■ **What you have to do**:
Where the string "computer" shows up in a line of the records, copy that line.

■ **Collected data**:
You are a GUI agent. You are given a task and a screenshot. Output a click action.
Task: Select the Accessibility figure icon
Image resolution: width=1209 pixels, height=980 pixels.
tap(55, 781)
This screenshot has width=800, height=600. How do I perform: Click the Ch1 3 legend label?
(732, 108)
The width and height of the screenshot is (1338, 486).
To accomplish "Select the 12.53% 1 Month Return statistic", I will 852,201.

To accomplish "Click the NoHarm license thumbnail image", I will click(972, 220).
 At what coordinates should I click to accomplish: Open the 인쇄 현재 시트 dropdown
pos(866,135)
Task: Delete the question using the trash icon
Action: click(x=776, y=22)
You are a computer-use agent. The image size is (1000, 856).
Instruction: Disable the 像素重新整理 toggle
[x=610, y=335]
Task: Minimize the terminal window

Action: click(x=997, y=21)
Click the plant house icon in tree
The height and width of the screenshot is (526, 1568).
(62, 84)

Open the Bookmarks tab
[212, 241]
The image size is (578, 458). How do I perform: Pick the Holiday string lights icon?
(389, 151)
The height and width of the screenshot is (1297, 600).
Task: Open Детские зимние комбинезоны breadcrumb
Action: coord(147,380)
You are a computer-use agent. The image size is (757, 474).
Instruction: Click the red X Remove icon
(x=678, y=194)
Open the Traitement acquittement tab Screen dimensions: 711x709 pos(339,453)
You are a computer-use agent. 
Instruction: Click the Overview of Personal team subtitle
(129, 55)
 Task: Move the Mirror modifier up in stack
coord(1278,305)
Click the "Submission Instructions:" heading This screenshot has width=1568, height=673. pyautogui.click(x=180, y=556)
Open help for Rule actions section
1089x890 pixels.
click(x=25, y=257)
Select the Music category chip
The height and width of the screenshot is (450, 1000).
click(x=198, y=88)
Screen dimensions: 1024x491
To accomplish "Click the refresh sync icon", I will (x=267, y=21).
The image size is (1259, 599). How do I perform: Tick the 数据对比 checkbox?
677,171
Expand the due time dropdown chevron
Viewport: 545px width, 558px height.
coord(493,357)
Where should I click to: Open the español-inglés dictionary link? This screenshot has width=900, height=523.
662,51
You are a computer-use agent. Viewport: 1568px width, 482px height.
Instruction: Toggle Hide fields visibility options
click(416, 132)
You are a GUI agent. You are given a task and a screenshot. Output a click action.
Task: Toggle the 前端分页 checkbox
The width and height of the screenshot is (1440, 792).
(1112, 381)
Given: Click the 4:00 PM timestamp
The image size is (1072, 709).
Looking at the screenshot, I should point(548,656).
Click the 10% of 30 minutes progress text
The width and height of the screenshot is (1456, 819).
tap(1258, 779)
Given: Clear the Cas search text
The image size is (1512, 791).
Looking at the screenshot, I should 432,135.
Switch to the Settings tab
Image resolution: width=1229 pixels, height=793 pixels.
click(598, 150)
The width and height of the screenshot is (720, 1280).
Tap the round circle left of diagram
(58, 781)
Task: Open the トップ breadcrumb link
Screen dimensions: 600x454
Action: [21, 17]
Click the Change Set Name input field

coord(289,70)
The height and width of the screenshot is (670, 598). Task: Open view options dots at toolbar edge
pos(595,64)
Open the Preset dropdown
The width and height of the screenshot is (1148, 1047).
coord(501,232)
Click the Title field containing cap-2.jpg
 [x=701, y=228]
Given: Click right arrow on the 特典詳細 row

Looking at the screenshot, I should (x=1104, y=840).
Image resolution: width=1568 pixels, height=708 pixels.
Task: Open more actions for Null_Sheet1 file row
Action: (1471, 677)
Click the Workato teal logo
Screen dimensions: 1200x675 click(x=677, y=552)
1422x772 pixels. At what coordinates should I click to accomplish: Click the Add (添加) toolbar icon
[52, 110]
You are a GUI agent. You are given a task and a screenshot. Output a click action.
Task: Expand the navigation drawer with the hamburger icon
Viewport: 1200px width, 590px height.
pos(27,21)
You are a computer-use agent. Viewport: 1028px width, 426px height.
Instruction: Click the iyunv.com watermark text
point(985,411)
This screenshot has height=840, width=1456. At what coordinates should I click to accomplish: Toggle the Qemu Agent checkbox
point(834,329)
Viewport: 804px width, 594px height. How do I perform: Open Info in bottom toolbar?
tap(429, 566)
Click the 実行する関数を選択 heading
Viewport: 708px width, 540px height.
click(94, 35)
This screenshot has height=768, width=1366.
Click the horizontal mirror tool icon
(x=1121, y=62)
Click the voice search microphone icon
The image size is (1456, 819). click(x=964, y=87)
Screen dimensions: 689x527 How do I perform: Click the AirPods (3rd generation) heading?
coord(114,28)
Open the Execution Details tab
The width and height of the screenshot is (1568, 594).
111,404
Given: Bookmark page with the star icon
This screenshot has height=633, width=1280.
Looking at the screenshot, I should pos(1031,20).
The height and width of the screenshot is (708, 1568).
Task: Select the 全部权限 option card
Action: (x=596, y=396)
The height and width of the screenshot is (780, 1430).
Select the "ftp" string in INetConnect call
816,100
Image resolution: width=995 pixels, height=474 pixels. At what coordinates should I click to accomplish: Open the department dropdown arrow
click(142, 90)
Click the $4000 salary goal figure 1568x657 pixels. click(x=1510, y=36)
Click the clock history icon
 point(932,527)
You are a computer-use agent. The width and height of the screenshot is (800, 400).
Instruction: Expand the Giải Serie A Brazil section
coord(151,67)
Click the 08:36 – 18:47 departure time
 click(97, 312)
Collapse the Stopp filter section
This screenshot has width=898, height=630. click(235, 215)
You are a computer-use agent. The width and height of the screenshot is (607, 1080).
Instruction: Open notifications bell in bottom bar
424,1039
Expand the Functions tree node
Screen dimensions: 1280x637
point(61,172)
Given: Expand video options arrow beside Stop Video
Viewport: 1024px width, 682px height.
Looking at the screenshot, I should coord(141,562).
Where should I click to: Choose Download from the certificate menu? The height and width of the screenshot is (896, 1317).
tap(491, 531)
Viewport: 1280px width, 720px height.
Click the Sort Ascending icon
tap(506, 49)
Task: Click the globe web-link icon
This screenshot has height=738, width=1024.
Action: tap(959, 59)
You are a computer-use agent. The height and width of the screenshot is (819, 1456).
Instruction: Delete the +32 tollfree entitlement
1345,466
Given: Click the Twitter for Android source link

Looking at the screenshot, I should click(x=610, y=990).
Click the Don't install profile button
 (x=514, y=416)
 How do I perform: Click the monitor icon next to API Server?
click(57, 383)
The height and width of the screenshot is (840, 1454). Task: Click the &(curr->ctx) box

■ **Solution for this task**:
You are a computer-use agent. The image size is (1000, 856).
You are a computer-use agent. The image size is (757, 474).
You are a computer-use agent. 
You are a computer-use agent. Viewport: 1568px width, 482px height.
You are a computer-use agent. Viewport: 1028px width, 426px height.
You are a computer-use agent. The width and height of the screenshot is (800, 400).
You are a computer-use agent. The width and height of the screenshot is (607, 1080).
You are a computer-use agent. The height and width of the screenshot is (819, 1456).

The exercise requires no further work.